— Begin Document —

Multi-agent-based energy management of multiple grid-connected green buildings

Seyedeh Samaneh Ghazimirsaeid, Mansour Selseleh Jonban*, Manthila Wijesooriya Mudiyanselage, Mousa Marzband, Jose Luis Romeral Martinez, Abdullah Abusorrah

*Corresponding author for this work

Research output: Contribution to journalArticlepeer-review

13 Citations (Scopus)
14 Downloads (Pure)

Abstract

Integration of distributed energy resources (DER) in electrical microgrids introduces residential green buildings (RGB) with a promising decrement in fossil fuel consumption. This novel concept compromises numerous challenges such as controlling DERs and consumers in a home microgrid (H-MG), based on historical data and market clearing price (MCP), which requires multi-objective analysis and an energy management system (EMS). Initially, tremendous issues emerged when integrating these systems with RGBs. Therefore, multi-agent systems (MAS) are capable of utilizing parallel computing as a control method, where each RGB represents as an agent with independent decision-making capability, while productively cooperating with other agents. In this paper, an effective EMS has been presented with MAS (EMS-MAS) for DER in a neighborhood grid, accompanied by several RGBs. The RGB includes controllable and uncontrollable devices by residents and building management systems (BMS), where controllable devices are HVAC and home appliances (e.g: dishwashers, washing machines), and uncontrollable devices are lighting systems, flexible heating and cooling demands, respectively, along with several electrical loads (e.g: lighting system, A/C, refrigerator, etc.) and thermal loads (e.g HVAC systems, water heater, ovens, etc.) with retailers who sell and buy electricity to/from residents. Finally, the results confirm that the proposed model has significantly enhanced the overall energy efficiency and the profit of individual RGBs, and optimally managed the devices in RGBs while encouraging demand response (DR) load programs, retailers and MCP reduction.

— End Document —

▶ **Stated problem A**:
According to the abstract, which devices in the residential green buildings are classed as controllable?

— Begin Input material —

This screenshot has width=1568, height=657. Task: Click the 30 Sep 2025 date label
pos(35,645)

— End Input material —
— Begin Input material —

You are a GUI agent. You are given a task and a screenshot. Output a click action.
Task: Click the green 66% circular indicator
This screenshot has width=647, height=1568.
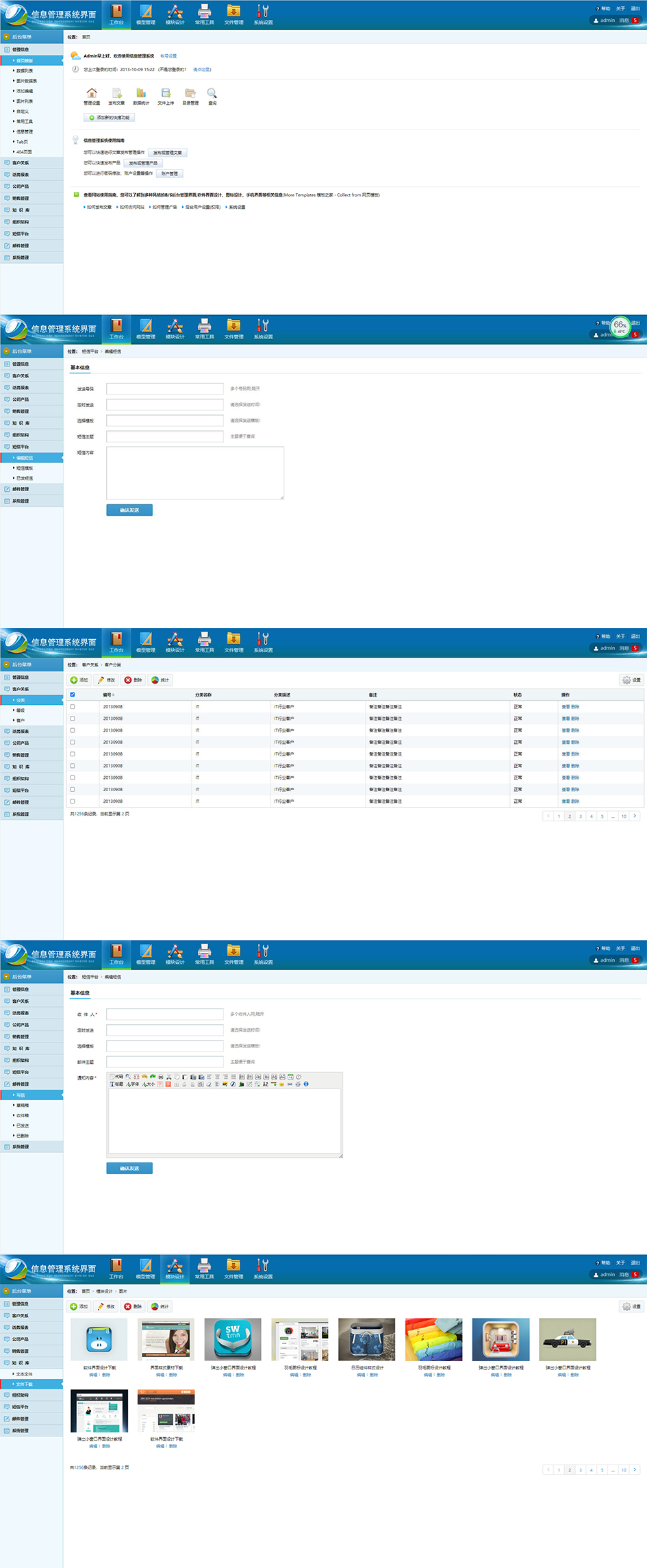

— End Input material —

▶ **Stated problem B**:
In the listing, reproduce only the lines starting at the one containing "You are a GUI" and ending at the one containing "This screenshot has width=647, height=1568.", with "green" swapped for "teal" and nothing else changed.

▶ **Exercise response A**:
HVAC and home appliances such as dishwashers and washing machines.

▶ **Exercise response B**:
You are a GUI agent. You are given a task and a screenshot. Output a click action.
Task: Click the teal 66% circular indicator
This screenshot has width=647, height=1568.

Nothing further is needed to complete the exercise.